Look below for the line with "Task: Click the 清空 button", and from there restate every line word for word until the entries end.

*** Opening of INPUT RECORDS ***

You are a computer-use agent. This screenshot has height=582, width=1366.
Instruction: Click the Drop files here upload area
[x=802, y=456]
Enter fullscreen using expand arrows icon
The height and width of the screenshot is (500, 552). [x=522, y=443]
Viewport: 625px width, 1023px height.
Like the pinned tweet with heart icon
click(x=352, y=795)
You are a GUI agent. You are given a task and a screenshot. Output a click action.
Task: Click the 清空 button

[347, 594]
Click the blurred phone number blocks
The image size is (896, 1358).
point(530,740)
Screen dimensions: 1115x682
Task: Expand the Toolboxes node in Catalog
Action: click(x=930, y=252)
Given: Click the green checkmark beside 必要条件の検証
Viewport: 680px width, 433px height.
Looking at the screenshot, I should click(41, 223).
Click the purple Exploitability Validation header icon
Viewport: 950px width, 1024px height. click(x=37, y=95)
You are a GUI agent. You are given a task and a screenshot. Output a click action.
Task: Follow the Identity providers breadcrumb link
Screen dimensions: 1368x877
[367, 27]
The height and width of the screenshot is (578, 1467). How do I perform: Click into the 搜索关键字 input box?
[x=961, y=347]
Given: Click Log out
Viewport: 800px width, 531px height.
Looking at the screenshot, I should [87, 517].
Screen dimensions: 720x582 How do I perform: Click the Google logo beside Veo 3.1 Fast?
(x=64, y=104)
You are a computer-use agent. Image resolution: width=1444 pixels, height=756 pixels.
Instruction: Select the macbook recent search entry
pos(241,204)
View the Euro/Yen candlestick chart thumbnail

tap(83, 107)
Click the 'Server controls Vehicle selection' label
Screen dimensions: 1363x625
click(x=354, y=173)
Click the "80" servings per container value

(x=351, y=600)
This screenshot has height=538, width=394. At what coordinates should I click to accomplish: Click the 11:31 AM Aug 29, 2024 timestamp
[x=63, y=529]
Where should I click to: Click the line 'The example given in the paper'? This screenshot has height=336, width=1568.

*** Close of INPUT RECORDS ***

**ANSWER BOX:**
Task: Click the 清空 button

[347, 594]
Click the blurred phone number blocks
The image size is (896, 1358).
point(530,740)
Screen dimensions: 1115x682
Task: Expand the Toolboxes node in Catalog
Action: click(x=930, y=252)
Given: Click the green checkmark beside 必要条件の検証
Viewport: 680px width, 433px height.
Looking at the screenshot, I should click(41, 223).
Click the purple Exploitability Validation header icon
Viewport: 950px width, 1024px height. click(x=37, y=95)
You are a GUI agent. You are given a task and a screenshot. Output a click action.
Task: Follow the Identity providers breadcrumb link
Screen dimensions: 1368x877
[367, 27]
The height and width of the screenshot is (578, 1467). How do I perform: Click into the 搜索关键字 input box?
[x=961, y=347]
Given: Click Log out
Viewport: 800px width, 531px height.
Looking at the screenshot, I should [87, 517].
Screen dimensions: 720x582 How do I perform: Click the Google logo beside Veo 3.1 Fast?
(x=64, y=104)
You are a computer-use agent. Image resolution: width=1444 pixels, height=756 pixels.
Instruction: Select the macbook recent search entry
pos(241,204)
View the Euro/Yen candlestick chart thumbnail

tap(83, 107)
Click the 'Server controls Vehicle selection' label
Screen dimensions: 1363x625
click(x=354, y=173)
Click the "80" servings per container value

(x=351, y=600)
This screenshot has height=538, width=394. At what coordinates should I click to accomplish: Click the 11:31 AM Aug 29, 2024 timestamp
[x=63, y=529]
Where should I click to: Click the line 'The example given in the paper'? This screenshot has height=336, width=1568.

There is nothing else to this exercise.